Vídeo mostra corrida de pombos em Taiwan, não soltura de ‘pássaros de laboratório’

Vídeo mostra corrida de pombos em Taiwan, não soltura de ‘pássaros de laboratório’

Gravação foi tirada de contexto nas redes sociais para acusar a China de ‘disseminar um novo vírus’

Gabi Coelho

10 de novembro de 2021 | 18h14

Circula nas redes sociais um vídeo que mostra pássaros sendo soltos de contêineres no mar. A legenda diz que as imagens provam que a China “soltou no mar milhares de pássaros de laboratório” para disseminar um “novo vírus”. Na realidade, a gravação que viralizou é antiga e retrata uma corrida de pombos organizada na ilha de Taiwan.

Leitores pediram a checagem desse conteúdo por WhatsApp, 11 97683-7490 (clique aqui para enviar uma mensagem).

O Estadão Verifica identificou, por meio da ferramenta de busca reversa do Google (aprenda a usar), que o vídeo foi publicado no YouTube no dia 31 de outubro de 2017. A filmagem mostra o China International Pigeon Race, evento popular na região. No mesmo ano, gravações semelhantes foram publicadas no Facebook, por comunidades de columbófilos (criadores de pombos) de Taiwan.

Organizada desde o século 19, a corrida de pombos funciona da seguinte forma: as aves são soltas e a primeira que chegar ao destino que foi treinada (como um pombo-correio) vence.

No entanto, mesmo com sua popularidade, a prática é criticada por defensores dos direitos dos animais. Segundo a organização norte-americana Peta (sigla em inglês para Pessoas por Tratamento Ético a Animais), mais de 1 milhão de pombos-correio morrem todos os anos durante a temporada de corridas em Taiwan.
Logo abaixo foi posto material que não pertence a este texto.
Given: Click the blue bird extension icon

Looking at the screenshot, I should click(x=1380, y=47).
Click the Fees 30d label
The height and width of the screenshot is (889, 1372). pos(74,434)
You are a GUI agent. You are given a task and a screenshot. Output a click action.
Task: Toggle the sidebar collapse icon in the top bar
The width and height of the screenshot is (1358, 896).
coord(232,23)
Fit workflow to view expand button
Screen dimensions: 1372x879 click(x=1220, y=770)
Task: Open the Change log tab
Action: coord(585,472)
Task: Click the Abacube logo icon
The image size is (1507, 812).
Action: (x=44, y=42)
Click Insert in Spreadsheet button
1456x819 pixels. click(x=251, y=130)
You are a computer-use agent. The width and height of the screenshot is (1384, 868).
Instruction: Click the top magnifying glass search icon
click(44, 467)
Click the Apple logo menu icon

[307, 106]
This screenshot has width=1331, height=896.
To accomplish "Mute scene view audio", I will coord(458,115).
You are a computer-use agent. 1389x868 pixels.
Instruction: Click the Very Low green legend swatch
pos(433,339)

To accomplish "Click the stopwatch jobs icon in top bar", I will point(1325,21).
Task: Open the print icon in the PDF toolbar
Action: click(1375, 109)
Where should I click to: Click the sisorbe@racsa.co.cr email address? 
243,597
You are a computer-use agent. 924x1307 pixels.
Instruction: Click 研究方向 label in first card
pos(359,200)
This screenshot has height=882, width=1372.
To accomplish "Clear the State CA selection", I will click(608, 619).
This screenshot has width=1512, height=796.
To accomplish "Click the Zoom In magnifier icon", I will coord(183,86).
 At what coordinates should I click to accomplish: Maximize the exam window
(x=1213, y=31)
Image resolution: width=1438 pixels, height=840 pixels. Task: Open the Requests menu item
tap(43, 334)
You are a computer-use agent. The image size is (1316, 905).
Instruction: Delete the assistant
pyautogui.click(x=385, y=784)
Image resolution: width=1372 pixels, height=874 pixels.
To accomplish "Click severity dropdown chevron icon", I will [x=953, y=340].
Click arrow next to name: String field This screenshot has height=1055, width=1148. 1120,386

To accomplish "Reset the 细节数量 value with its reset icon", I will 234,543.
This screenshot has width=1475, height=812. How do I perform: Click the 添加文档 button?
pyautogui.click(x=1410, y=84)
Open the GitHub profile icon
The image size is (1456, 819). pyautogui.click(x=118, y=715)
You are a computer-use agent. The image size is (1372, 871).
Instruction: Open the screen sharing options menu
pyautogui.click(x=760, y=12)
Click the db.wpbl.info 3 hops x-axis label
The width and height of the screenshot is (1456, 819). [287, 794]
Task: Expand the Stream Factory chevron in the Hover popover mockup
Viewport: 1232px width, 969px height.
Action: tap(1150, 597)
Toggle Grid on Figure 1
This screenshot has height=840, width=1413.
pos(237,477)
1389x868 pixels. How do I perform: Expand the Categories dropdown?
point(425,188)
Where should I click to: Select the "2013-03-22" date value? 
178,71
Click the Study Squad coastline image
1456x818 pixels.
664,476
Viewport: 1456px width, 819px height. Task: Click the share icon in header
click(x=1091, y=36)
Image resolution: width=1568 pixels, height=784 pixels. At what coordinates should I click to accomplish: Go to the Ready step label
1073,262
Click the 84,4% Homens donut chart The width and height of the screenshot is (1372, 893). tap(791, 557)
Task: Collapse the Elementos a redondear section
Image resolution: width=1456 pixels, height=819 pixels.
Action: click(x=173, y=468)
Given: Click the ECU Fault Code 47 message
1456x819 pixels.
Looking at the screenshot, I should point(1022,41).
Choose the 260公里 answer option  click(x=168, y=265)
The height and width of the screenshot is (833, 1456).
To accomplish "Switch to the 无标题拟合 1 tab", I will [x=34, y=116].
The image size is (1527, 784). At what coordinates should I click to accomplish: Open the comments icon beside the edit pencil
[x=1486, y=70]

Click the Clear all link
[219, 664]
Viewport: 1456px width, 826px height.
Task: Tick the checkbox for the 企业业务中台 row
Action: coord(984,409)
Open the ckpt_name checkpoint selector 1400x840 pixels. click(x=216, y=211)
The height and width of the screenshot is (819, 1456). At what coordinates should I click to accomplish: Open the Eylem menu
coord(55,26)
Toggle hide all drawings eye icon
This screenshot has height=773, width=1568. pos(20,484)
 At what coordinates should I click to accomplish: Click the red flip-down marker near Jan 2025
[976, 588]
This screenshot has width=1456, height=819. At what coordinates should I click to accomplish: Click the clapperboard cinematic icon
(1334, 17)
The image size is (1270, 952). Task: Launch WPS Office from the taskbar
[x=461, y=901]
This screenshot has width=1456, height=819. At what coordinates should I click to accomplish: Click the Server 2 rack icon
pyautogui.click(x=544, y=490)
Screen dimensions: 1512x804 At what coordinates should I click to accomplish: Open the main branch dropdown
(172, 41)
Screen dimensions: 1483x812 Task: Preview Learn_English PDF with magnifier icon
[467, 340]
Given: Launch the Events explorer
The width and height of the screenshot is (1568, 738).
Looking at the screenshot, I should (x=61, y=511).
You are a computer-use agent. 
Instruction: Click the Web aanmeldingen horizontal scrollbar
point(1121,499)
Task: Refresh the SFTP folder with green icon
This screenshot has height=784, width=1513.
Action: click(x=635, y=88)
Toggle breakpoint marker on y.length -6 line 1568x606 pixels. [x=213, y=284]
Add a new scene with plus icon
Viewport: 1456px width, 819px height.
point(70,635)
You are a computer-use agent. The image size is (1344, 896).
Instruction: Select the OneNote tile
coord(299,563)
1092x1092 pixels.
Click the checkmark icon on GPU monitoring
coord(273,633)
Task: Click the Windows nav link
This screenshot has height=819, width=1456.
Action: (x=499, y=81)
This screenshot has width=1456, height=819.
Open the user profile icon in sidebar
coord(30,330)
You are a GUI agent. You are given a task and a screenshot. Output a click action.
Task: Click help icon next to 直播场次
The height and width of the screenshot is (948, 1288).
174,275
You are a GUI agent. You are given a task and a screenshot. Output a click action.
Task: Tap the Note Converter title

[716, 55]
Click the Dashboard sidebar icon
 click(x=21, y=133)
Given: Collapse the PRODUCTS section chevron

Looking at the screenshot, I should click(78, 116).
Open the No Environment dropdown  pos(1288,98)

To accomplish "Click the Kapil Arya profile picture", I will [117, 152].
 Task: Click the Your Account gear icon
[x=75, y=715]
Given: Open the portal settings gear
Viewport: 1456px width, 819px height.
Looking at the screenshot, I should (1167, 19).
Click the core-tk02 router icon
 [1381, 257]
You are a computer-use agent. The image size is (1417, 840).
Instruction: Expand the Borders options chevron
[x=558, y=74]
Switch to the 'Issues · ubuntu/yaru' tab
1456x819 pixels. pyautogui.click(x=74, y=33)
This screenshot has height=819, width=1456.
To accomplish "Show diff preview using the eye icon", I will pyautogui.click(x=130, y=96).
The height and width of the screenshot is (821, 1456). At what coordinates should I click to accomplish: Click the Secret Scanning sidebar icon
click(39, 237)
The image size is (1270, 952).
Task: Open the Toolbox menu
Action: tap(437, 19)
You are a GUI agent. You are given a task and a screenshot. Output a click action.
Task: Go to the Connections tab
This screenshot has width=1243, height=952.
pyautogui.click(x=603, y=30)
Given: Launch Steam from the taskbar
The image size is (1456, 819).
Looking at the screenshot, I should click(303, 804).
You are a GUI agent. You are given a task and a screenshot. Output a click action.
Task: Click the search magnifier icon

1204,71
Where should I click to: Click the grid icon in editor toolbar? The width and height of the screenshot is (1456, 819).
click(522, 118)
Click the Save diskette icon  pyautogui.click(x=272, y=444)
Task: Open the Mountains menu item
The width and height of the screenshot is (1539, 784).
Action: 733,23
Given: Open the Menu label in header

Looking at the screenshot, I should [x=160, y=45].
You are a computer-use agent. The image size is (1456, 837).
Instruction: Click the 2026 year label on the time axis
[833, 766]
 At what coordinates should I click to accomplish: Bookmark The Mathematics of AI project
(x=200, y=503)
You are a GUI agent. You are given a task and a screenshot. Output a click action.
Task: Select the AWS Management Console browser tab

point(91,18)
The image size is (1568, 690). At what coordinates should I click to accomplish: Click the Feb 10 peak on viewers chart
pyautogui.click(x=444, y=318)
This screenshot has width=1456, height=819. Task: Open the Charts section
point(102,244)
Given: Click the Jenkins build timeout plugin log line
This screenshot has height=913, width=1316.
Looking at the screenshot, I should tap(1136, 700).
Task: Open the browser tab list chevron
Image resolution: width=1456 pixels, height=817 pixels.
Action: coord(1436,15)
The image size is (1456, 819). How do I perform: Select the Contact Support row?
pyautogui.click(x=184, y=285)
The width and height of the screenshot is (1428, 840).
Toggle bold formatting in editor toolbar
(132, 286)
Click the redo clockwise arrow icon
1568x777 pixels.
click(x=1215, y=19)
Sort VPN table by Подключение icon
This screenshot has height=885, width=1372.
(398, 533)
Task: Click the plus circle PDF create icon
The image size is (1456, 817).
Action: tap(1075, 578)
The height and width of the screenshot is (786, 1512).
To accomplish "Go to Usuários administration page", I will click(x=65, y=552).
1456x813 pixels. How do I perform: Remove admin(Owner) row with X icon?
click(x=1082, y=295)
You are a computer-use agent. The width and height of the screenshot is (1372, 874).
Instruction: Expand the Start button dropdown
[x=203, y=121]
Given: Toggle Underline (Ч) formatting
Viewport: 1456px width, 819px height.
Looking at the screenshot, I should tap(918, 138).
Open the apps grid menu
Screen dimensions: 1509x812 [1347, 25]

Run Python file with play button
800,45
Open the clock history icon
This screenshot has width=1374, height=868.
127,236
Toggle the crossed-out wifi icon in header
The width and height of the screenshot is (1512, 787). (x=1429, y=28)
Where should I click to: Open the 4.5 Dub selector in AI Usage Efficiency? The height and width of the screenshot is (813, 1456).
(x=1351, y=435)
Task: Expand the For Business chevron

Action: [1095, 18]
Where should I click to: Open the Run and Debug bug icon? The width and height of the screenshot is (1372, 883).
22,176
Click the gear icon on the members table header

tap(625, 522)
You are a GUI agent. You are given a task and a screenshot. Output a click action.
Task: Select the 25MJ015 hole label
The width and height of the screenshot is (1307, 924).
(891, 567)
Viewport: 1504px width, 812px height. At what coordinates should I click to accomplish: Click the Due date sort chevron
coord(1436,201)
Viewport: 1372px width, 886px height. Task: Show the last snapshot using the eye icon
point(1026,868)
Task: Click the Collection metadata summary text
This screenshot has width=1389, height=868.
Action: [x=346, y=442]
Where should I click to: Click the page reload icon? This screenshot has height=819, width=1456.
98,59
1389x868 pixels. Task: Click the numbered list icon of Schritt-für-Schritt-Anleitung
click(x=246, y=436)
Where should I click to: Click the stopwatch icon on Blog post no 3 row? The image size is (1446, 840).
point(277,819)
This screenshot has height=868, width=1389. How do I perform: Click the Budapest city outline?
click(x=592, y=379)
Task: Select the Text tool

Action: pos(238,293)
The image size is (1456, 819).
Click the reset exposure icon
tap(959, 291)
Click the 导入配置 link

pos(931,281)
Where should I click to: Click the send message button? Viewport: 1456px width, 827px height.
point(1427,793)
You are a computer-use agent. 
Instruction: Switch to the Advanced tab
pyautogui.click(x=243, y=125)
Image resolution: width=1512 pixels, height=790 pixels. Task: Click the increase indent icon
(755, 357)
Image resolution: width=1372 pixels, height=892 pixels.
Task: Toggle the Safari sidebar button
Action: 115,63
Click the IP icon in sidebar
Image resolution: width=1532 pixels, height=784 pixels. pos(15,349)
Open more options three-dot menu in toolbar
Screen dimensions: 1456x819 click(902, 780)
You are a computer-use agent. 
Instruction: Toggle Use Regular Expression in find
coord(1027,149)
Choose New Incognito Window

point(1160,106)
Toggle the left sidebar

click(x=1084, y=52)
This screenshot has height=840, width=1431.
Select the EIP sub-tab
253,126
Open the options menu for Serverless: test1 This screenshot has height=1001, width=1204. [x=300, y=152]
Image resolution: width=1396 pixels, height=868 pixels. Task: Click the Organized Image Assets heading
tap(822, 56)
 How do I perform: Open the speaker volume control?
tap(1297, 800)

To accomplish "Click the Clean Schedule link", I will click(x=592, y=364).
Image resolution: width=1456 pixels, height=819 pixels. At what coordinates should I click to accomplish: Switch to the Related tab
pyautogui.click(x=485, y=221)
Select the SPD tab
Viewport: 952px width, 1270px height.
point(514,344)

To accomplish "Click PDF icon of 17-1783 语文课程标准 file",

“Pássaros jovens — que sequer completaram um ano de idade — são enviados ao mar, soltos no meio do oceano e forçados a voar de volta para casa. Geralmente menos de 1% desses pássaros altamente inteligentes completam as séries de corrida — muitos se afogam de exaustão, morrem nas tempestades ou são mortos por serem muito lentos”, explica a ONG.

Os portais de notícia Insider e UOL mostram em reportagens que as aves alimentam um mercado milionário que envolve redes de apostas e leilões de pássaros campeões. No ano passado, um pombo de corrida foi comprado por US$ 1,9 milhão (o equivalente a R$ 10,5 milhões) durante um leilão na Bélgica.

Em dezembro de 2017, o mesmo vídeo foi usado para acusar o Greenpeace de ter feito a soltura das aves. Em suas redes sociais, a instituição alegou que não tinha nenhuma relação com a atividade apresentada no vídeo.